Recast the rows below as a Markdown table with the columns "Line no." and "Row text," numbering each line and leaving out blank lines. Leave the pictures out of your answer.
• • • • •
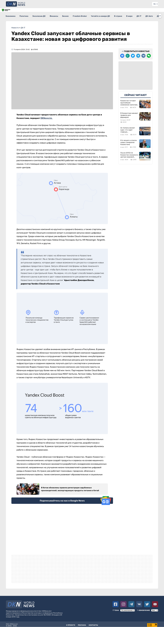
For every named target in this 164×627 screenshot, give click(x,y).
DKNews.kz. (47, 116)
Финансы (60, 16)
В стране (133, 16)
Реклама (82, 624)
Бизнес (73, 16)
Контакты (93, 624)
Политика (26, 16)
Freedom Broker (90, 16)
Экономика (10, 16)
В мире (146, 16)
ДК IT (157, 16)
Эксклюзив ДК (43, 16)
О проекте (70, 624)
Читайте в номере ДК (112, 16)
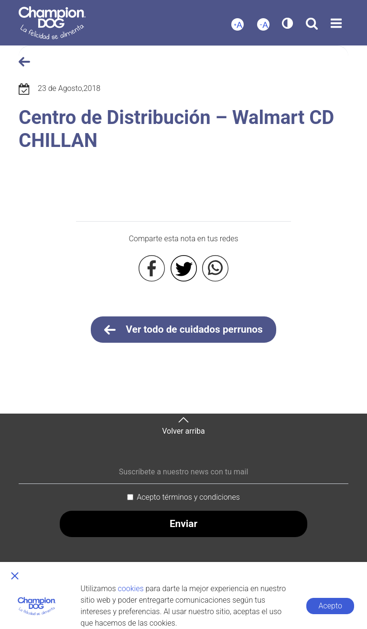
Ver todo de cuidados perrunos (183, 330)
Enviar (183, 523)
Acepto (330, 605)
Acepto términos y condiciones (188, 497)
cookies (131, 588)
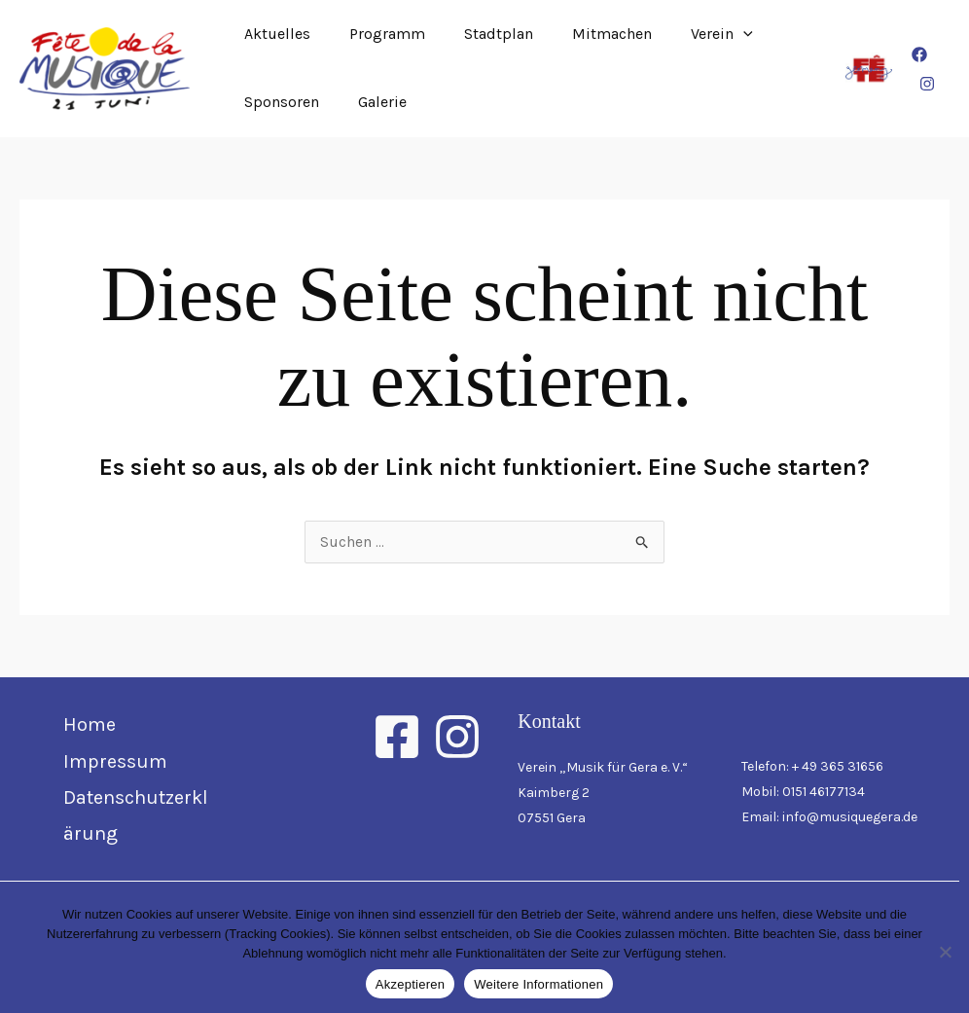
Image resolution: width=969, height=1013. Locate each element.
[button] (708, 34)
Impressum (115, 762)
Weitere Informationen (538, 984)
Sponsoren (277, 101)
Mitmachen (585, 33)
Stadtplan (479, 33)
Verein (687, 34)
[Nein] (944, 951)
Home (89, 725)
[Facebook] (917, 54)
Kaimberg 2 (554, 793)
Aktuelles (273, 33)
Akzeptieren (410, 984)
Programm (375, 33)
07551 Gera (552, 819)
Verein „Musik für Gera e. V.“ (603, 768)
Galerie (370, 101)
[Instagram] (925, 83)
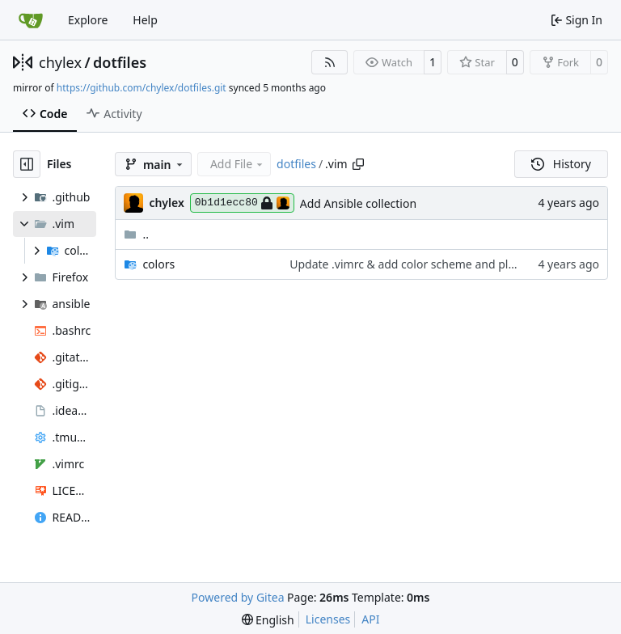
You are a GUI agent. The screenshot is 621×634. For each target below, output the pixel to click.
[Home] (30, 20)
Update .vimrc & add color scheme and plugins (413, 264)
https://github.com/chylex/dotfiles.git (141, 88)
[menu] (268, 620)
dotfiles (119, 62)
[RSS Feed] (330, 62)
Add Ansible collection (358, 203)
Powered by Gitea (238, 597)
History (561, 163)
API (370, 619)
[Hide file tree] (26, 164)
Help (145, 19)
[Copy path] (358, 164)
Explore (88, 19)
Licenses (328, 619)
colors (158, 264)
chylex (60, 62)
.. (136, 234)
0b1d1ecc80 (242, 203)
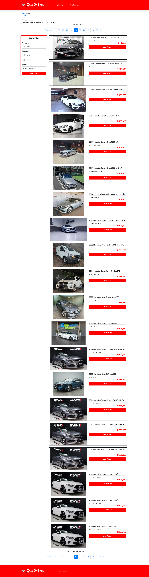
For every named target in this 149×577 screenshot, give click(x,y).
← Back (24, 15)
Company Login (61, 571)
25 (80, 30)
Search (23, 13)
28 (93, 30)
• • • • •
__Solution to the problem__:
| Line no. | Row text |
|---|---|
| 1 | For every named target in this 164×627 screenshot, give click(x,y). |
| 2 | DKNews.kz. (47, 116) |
| 3 | Финансы (60, 16) |
| 4 | В стране (133, 16) |
| 5 | Реклама (82, 624) |
| 6 | Бизнес (73, 16) |
| 7 | Контакты (93, 624) |
| 8 | Политика (26, 16) |
| 9 | Freedom Broker (90, 16) |
| 10 | Экономика (10, 16) |
| 11 | В мире (146, 16) |
| 12 | ДК IT (157, 16) |
| 13 | Эксклюзив ДК (43, 16) |
| 14 | О проекте (70, 624) |
| 15 | Читайте в номере ДК (112, 16) |
| 16 | Ver todo de cuidados perrunos (183, 330) |
| 17 | Enviar (183, 523) |
| 18 | Acepto (330, 605) |
| 19 | Acepto términos y condiciones (188, 497) |
| 20 | cookies (131, 588) |
| 21 | Image resolution: width=969, height=1013. Locate each element. |
| 22 | [button] (708, 34) |
| 23 | Impressum (115, 762) |
| 24 | Weitere Informationen (538, 984) |
| 25 | Sponsoren (277, 101) |
| 26 | Mitmachen (585, 33) |
| 27 | Stadtplan (479, 33) |
| 28 | Verein (687, 34) |
| 29 | [Nein] (944, 951) |
| 30 | Home (89, 725) |
| 31 | [Facebook] (917, 54) |
| 32 | Kaimberg 2 (554, 793) |
| 33 | Aktuelles (273, 33) |
| 34 | Akzeptieren (410, 984) |
| 35 | Programm (375, 33) |
| 36 | 07551 Gera (552, 819) |
| 37 | Verein „Musik für Gera e. V.“ (603, 768) |
| 38 | Galerie (370, 101) |
| 39 | [Instagram] (925, 83) |
| 40 | You are a GUI agent. The screenshot is 621×634. For each target below, output the pixel to click. |
| 41 | [Home] (30, 20) |
| 42 | Update .vimrc & add color scheme and plugins (413, 264) |
| 43 | https://github.com/chylex/dotfiles.git (141, 88) |
| 44 | [menu] (268, 620) |
| 45 | dotfiles (119, 62) |
| 46 | [RSS Feed] (330, 62) |
| 47 | Add Ansible collection (358, 203) |
| 48 | Powered by Gitea (238, 597) |
| 49 | History (561, 163) |
| 50 | API (370, 619) |
| 51 | [Hide file tree] (26, 164) |
| 52 | Help (145, 19) |
| 53 | [Copy path] (358, 164) |
| 54 | Explore (88, 19) |
| 55 | Licenses (328, 619) |
| 56 | colors (158, 264) |
| 57 | chylex (60, 62) |
| 58 | .. (136, 234) |
| 59 | 0b1d1ecc80 (242, 203) |
| 60 | For every named target in this 149×577 screenshot, give click(x,y). |
| 61 | ← Back (24, 15) |
| 62 | Company Login (61, 571) |
| 63 | 25 (80, 30) |
| 64 | Search (23, 13) |
| 65 | 28 (93, 30) |